> TASK INSTRUCTIONS:
Reproduce the records word for word, beginning with the line that contains "Identify the location of brand-role: Administrateur." and continuing through the line that contains "The width and height of the screenshot is (616, 400).".

> EXCERPTED RECORDS:
****************************************
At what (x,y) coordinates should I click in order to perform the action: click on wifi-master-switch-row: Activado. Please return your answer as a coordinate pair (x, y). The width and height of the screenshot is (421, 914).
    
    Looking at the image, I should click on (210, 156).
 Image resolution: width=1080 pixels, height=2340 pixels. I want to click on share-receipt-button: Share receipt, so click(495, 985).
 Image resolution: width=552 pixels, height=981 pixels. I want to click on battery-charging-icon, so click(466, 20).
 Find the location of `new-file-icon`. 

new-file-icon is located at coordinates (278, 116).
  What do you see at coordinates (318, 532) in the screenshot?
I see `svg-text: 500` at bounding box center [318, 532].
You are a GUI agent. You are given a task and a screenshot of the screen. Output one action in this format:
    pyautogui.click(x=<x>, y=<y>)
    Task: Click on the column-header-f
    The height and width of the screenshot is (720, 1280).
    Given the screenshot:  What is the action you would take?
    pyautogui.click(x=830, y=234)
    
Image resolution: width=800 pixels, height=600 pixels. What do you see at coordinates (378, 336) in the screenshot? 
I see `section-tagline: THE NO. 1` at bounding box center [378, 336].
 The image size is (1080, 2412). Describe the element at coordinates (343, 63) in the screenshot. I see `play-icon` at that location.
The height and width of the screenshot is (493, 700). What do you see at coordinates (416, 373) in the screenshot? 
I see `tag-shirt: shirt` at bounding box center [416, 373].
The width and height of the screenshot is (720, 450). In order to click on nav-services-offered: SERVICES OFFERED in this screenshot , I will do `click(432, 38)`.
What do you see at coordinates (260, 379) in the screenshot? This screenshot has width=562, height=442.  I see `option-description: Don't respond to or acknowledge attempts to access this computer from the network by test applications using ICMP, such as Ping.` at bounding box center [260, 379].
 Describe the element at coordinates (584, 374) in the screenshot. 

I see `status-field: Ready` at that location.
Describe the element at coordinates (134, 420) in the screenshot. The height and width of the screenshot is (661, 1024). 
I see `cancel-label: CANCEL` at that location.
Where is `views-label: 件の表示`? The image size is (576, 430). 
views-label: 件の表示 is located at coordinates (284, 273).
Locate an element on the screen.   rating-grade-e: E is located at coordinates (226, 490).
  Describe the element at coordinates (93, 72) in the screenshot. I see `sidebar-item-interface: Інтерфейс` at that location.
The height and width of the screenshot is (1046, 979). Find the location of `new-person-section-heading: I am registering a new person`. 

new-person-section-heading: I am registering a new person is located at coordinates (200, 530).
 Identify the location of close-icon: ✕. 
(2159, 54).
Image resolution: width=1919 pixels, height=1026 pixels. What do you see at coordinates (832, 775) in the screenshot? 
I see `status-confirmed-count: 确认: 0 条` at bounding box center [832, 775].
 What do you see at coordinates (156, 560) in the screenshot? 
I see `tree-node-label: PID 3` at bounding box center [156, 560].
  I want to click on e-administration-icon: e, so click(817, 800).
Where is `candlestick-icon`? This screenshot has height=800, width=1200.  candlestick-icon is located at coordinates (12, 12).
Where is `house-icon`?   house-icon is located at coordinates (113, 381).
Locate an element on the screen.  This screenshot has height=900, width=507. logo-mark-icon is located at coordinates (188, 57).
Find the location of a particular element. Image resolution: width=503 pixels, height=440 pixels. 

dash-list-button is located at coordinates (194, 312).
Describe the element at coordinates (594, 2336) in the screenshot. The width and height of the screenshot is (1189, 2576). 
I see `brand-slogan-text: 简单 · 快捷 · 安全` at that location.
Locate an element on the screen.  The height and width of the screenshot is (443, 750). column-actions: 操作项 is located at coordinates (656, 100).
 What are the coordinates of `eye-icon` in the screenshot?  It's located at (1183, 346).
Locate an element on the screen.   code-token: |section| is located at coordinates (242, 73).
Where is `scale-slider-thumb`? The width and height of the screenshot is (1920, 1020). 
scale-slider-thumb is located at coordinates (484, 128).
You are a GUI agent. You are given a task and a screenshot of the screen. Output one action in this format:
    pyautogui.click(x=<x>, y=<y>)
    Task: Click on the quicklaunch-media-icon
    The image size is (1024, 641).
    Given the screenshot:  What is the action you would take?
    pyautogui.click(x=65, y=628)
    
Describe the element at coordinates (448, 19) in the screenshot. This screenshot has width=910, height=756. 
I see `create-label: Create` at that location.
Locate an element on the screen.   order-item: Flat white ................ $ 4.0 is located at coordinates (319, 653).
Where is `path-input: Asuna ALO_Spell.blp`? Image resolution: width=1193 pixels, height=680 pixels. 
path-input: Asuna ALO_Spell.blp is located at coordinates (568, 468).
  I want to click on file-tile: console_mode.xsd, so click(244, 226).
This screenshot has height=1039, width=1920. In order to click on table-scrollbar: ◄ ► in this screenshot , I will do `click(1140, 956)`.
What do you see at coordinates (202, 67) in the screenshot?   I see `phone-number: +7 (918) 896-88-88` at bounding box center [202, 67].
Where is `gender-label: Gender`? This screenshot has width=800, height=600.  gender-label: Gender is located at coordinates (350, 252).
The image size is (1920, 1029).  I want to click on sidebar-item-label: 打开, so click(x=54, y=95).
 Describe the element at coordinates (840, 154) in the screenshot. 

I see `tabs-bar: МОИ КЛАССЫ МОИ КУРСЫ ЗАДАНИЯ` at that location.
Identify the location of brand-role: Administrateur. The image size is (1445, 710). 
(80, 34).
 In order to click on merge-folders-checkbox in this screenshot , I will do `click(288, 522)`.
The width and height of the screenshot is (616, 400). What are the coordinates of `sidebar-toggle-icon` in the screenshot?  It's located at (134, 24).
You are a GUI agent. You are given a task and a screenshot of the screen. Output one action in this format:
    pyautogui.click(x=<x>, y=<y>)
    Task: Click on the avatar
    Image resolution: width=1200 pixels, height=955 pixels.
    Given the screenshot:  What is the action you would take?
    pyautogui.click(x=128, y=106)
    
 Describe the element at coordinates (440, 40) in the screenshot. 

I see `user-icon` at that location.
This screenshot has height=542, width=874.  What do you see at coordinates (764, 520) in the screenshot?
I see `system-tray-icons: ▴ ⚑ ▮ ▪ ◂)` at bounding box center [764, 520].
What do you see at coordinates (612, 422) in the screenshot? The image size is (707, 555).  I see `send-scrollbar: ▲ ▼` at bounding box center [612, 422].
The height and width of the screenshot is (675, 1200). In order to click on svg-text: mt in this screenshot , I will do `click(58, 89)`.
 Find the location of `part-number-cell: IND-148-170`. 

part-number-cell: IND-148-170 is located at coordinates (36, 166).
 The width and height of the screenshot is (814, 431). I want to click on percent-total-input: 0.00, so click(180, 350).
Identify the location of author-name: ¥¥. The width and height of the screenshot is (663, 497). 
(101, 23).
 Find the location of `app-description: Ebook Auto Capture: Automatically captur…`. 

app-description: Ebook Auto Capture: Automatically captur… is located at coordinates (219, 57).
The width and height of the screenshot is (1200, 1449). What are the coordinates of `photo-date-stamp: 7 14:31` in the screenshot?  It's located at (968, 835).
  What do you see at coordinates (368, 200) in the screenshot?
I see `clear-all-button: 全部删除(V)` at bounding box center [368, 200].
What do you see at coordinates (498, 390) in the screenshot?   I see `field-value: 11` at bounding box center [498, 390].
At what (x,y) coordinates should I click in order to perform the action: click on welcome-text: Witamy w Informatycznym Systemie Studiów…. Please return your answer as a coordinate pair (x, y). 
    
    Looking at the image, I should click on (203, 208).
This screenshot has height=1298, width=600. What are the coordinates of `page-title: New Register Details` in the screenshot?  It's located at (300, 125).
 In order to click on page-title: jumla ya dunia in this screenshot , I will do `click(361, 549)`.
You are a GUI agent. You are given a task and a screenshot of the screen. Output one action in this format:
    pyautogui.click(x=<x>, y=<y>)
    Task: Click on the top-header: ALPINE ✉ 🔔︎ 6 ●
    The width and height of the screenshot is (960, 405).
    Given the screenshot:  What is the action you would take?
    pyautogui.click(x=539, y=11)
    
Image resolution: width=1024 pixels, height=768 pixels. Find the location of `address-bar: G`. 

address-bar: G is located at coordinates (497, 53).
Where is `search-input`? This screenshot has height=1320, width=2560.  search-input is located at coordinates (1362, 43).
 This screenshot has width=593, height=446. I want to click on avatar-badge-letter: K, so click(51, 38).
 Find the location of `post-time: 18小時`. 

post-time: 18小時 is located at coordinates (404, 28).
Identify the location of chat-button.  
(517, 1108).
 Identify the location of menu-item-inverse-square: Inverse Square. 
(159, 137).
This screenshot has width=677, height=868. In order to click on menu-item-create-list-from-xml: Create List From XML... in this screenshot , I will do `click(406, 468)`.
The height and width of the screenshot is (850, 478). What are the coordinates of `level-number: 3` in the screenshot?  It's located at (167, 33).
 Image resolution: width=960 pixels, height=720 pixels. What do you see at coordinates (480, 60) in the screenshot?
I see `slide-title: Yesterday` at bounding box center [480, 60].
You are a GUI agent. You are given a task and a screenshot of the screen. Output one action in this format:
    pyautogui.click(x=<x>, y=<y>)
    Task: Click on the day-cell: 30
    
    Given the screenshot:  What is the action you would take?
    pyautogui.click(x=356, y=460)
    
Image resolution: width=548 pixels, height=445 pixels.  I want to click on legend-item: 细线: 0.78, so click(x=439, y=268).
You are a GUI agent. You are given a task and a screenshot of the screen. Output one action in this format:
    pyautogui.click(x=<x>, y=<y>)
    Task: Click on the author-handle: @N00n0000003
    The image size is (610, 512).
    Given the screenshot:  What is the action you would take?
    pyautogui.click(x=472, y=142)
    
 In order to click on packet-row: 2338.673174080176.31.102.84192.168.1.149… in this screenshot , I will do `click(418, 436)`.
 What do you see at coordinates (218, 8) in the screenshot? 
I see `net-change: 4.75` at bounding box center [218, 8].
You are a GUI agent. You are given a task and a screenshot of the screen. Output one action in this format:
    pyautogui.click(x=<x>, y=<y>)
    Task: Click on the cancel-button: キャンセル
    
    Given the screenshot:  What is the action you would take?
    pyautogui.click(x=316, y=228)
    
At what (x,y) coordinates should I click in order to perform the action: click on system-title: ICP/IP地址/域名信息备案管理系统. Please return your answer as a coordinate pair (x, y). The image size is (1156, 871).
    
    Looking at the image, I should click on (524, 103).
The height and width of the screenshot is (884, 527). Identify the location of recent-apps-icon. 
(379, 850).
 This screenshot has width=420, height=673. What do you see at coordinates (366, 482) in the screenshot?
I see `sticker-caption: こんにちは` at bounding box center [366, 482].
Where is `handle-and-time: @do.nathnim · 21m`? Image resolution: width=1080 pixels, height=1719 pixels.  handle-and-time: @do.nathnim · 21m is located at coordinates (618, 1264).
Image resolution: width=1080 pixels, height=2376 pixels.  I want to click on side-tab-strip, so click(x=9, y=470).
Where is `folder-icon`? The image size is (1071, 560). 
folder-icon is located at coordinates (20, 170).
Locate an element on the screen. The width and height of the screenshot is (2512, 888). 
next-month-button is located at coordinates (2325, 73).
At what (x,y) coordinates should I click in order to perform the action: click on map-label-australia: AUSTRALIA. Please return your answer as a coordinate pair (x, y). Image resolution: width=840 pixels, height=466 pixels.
****************************************
> WRITTEN SOLUTION:
Identify the location of brand-role: Administrateur. The image size is (1445, 710). 
(80, 34).
 In order to click on merge-folders-checkbox in this screenshot , I will do `click(288, 522)`.
The width and height of the screenshot is (616, 400). What are the coordinates of `sidebar-toggle-icon` in the screenshot?  It's located at (134, 24).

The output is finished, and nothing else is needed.